- [Requirement]:
Rewrite the records below as a two-column CSV with the header instruction,click_point and one row per record. Put the record's text under instruction and its answer under click_point, wrap each field in double quotes, replace line breaks with spaces, and leave out the pictures.

- [Recorded data]:
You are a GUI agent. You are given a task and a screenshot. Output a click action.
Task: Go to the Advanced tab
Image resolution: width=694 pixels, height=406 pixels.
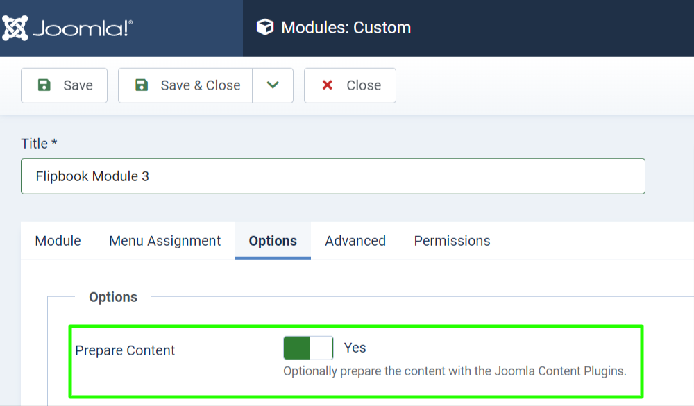[355, 241]
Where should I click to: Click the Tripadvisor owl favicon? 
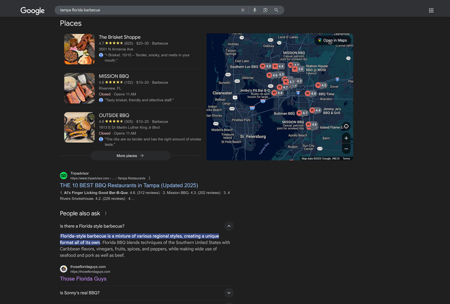(x=63, y=176)
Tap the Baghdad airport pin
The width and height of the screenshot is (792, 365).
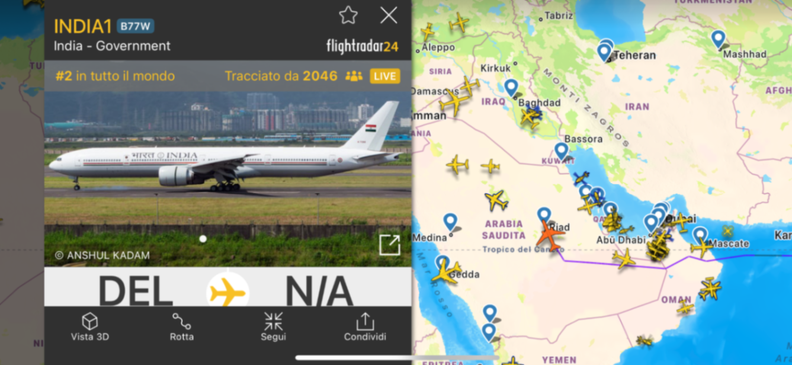511,88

- [Task solution]:
instruction,click_point
"You are a GUI agent. You are given a task and a screenshot. Output a click action. Task: Go to the Advanced tab Image resolution: width=694 pixels, height=406 pixels.","[355, 241]"
"Where should I click to: Click the Tripadvisor owl favicon?","(x=63, y=176)"
"Tap the Baghdad airport pin The width and height of the screenshot is (792, 365).","511,88"